An asymmetrical feature in the battle for control of the courts is that Republican-appointed judges and justices retire under Republican administrations, while Democratic-appointed judges and justices retire when they feel like it, or die. It’s like Republicans time their retirements based on the data in an actuarial table, while Democrats time their retirements based on the visions of a wise woman who has been staring at chicken entrails.
Liberals see this self-inflicted drama play out on the Supreme Court all the time. Until recently, of course, the brightest star in this play was 83-year-old Justice Stephen Breyer, whose stubborn refusal to retire at the start of President Joe Biden’s White House tenure is a major reason Democrats have had to keep playing nice with Senators Joe Manchin and Kyrsten Sinema ever since. If their votes weren’t crucial for replacing Breyer, who has finally announced that he’ll step down at the end of the Court’s term this summer, Democrats could risk incurring more overt punishments for Manchinema’s Rosencrantz and Guildenstern-style treachery.
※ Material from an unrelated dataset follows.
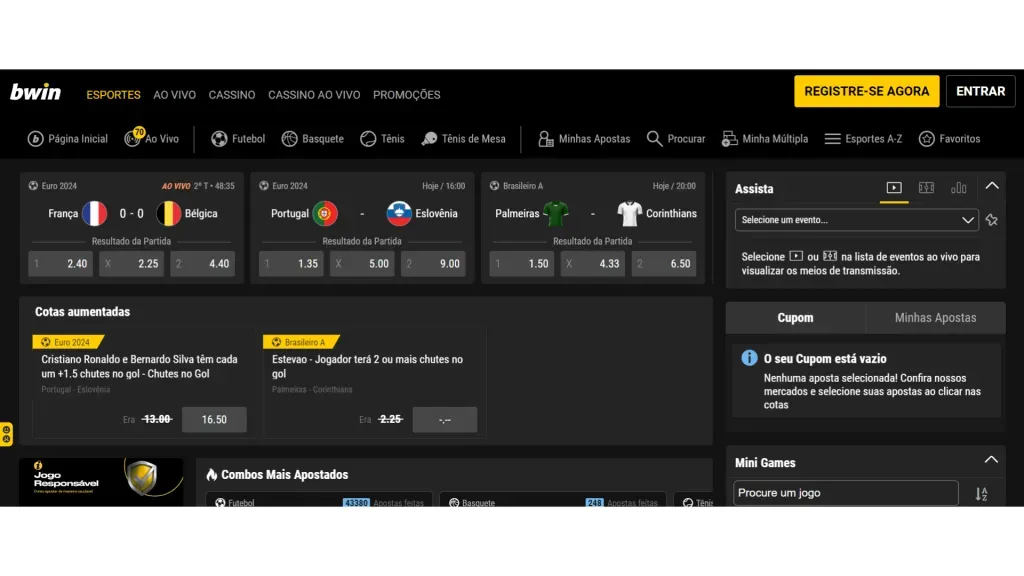Image resolution: width=1024 pixels, height=576 pixels.
Task: Open the 'Selecione um evento' dropdown
Action: tap(856, 219)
But Breyer’s sense of his own importance is a common affliction throughout the federal judiciary. Right now, there are dozens of judges on lower federal courts who should be making way for the next generation of liberal jurists. Instead, they stubbornly cling to their valuable seats, oblivious to the icy hand of death and the Ron DeSantis administration creeping up behind them.
Lower court judges have no excuses for this reluctance to retire, since federal law offers lower court judges a semiretirement option that allows them to still hang around and feel useful. Any federal judge who has reached the age of 65 and been on the bench for at least 15 years (called the “rule of 80”) is allowed to take what’s called “senior status.”
Senior status is not like being sent to a farm, upstate: Judges who take it are still eligible to hear cases. They’re still in the pool of judges who can be drawn onto a panel. They still get their full salary. But the current presidential administration gets to replace their “seat” on the bench or circuit. It is, in effect, a cheat code that opens up a judicial appointment for the president.
The main downside is that senior appeals court judges do not sit with their whole circuit when a case is heard en banc. For a Democratic appointee right now, that seems like a small price to pay for the opportunity to be replaced by a person with similar ideological views instead of letting the random wheel of death decide the issue.
I know, I know—somewhere John Roberts is tsk-tsking about how there are no “Republican” judges and no “Democratic” judges, just judges who have spent their careers trying to take away voting rights from Black people and judges who dissent a lot. But given that Republican presidents now feel empowered to appoint hard-right embryos and literal homophobic bloggers to the federal bench, any judge left of Mussolini should be trying to retire under a Democratic administration.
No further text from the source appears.